Während ich auf der Suche nach jemandem war, bei dem ich mich fallen lassen kann, fand ich vor allem eines: Stress. Weil ich alle zehn Sekunden mit der Hoffnung auf eine Antwort auf mein Handy starrte, weil ich durch die emotionale Arbeit, die ich in meinen Beziehungen leisten musste, so erschöpft war, dass ich meine eigentliche Arbeit nicht mehr erledigt bekam. Und weil ich mir das Hirn zermarterte, warum die Männer, die ich kennenlerne, sich nicht binden wollen, oder – wenn doch – mich trotzdem wie den letzten Menschen behandeln.
"Bin heute Abend raus", schreibe ich dem Schwarzwälder, "liege mit Bauchschmerzen flach. Sorry!" Doch insgeheim spüre ich, dass ich nicht nur heute Abend raus bin.
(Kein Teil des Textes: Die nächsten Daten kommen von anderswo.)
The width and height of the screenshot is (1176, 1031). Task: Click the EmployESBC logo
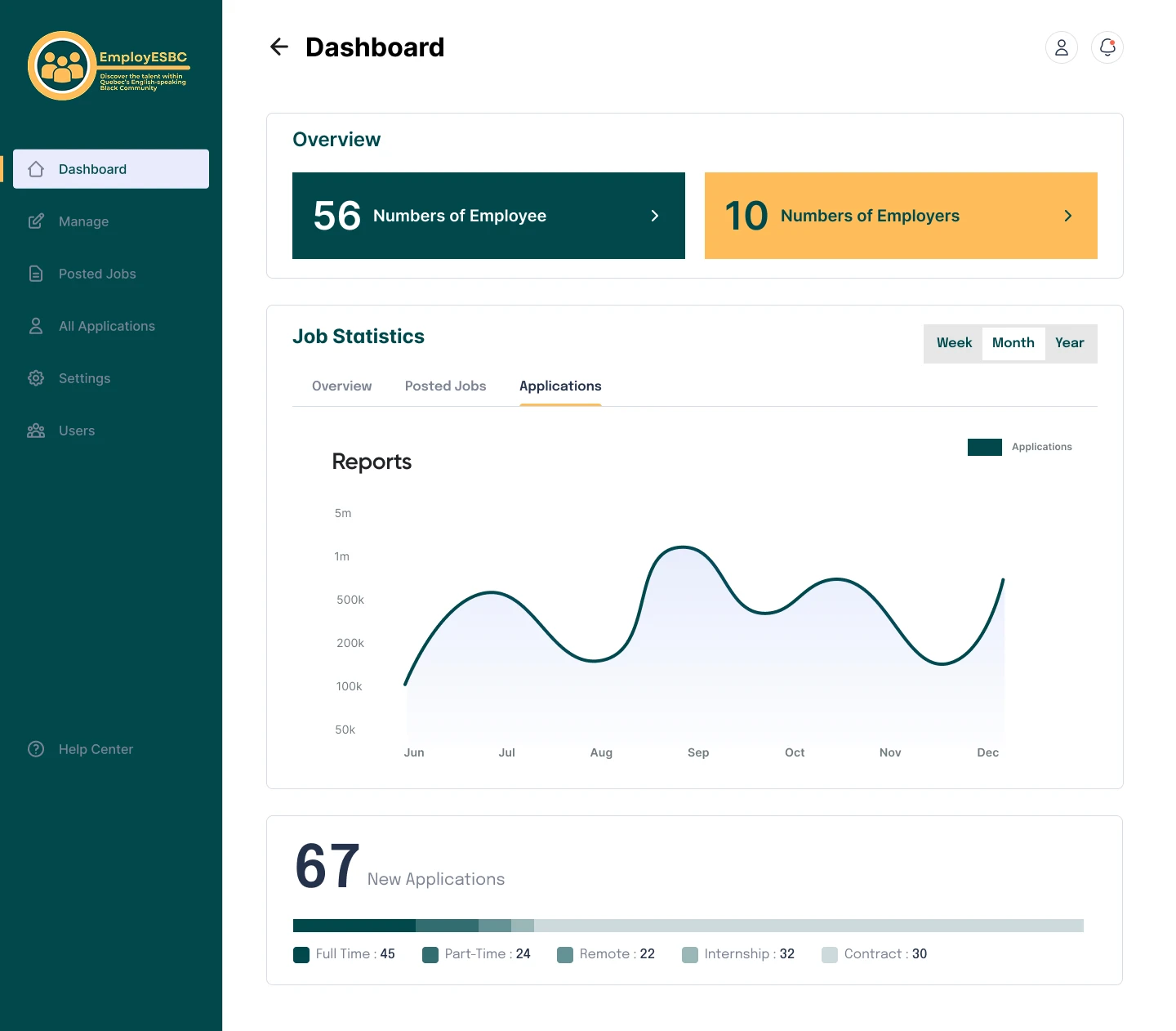coord(108,66)
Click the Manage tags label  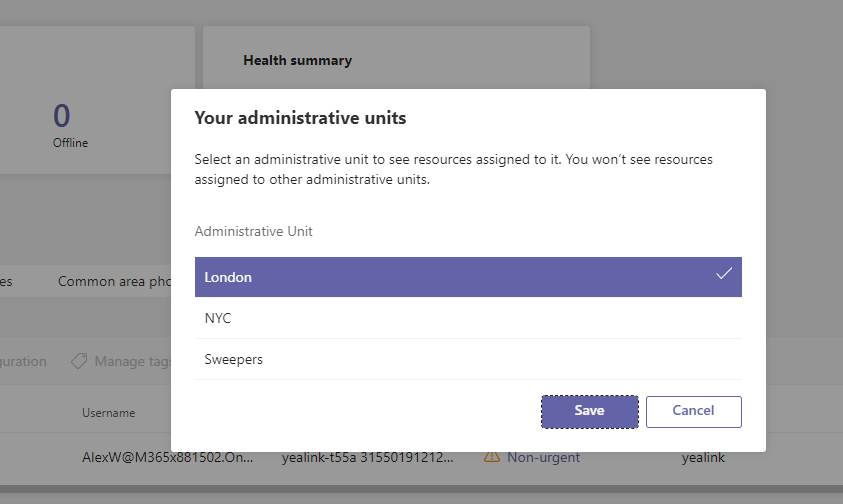[134, 362]
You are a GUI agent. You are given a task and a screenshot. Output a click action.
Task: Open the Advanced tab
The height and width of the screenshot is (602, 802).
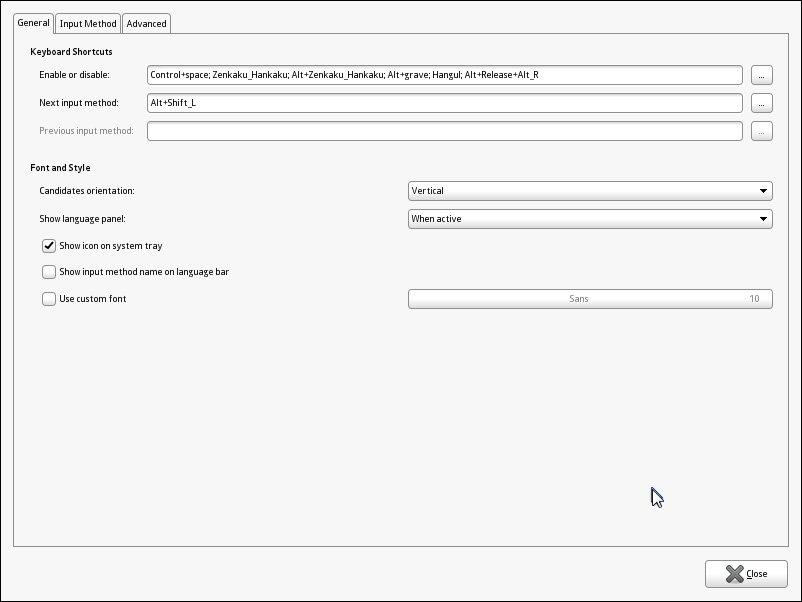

Sondern auch morgen und übermorgen. Die nächste Woche und den nächsten Monat. Vielleicht sogar für immer.
Laura Catoni
Ähnlich wie die Frauen der 4B-Bewegung in Südkorea. Die vier Bs stehen auf Koreanisch für das, was ihre Anhängerinnen ablehnen: Dates mit Männern, Sex mit Männern, Ehe, Mutterschaft. Die Bewegung ist Ende der 2010er Jahre im Kontext eines Femizids entstanden. Gewalt gegen Frauen ist in dem Land weit verbreitet, und Feministinnen riefen dazu auf, sich Männern gänzlich zu verweigern – mit Körper und Seele.
Je mehr feministische Bücher ich die vergangenen Jahre las, je mehr ich mir der Kosten heterosexueller Partnerschaften für Frauen bewusst wurde, vom mental load über das Risiko psychischer und körperlicher Gewalt bis zur Altersarmut – desto öfter habe auch ich mich gefragt, ob ich ohne Mann an meiner Seite langfristig vielleicht ein entspannteres und gesünderes Leben führen würde.
Könnte das Leben ohne Männer entspannter sein?
Doch wie gut klappt das in einer Gesellschaft, die bis heute am Ideal der großen Liebe festhält, ganz im Sinne des Kugelmenschen-Mythos Platons, laut dem wir als halbierte Wesen durch die Welt irren und erst Ruhe finden, wenn wir unsere bessere Hälfte gefunden haben? In einer Gesellschaft, die die Hochzeit als schönsten Tag im Leben feiert und in der die meisten Bücher, Filme und Lieder die exklusive, heterosexuelle Paarbeziehung immer noch als Lebensziel darstellen?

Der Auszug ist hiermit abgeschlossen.